[Entries taken from a collection]

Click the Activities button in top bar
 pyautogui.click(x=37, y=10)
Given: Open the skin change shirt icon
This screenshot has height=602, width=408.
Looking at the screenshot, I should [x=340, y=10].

## ACTIVITY
Return the line that contains "Given: Open the skin change shirt icon", along with every line after it in the data above, exactly and with nothing else.

## SOLUTION TO THE EXERCISE
Given: Open the skin change shirt icon
This screenshot has height=602, width=408.
Looking at the screenshot, I should [x=340, y=10].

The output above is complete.